Repeat the data below exactly, with every entry included.

(Provided data begins)

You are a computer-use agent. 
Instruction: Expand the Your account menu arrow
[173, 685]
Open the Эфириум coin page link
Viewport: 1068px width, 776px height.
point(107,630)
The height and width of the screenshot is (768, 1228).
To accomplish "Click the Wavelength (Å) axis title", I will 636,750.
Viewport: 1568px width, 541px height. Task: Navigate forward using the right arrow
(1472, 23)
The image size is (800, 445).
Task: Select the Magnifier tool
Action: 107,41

(Provided data ends)

» Exercise output
You are a computer-use agent. 
Instruction: Expand the Your account menu arrow
[173, 685]
Open the Эфириум coin page link
Viewport: 1068px width, 776px height.
point(107,630)
The height and width of the screenshot is (768, 1228).
To accomplish "Click the Wavelength (Å) axis title", I will 636,750.
Viewport: 1568px width, 541px height. Task: Navigate forward using the right arrow
(1472, 23)
The image size is (800, 445).
Task: Select the Magnifier tool
Action: 107,41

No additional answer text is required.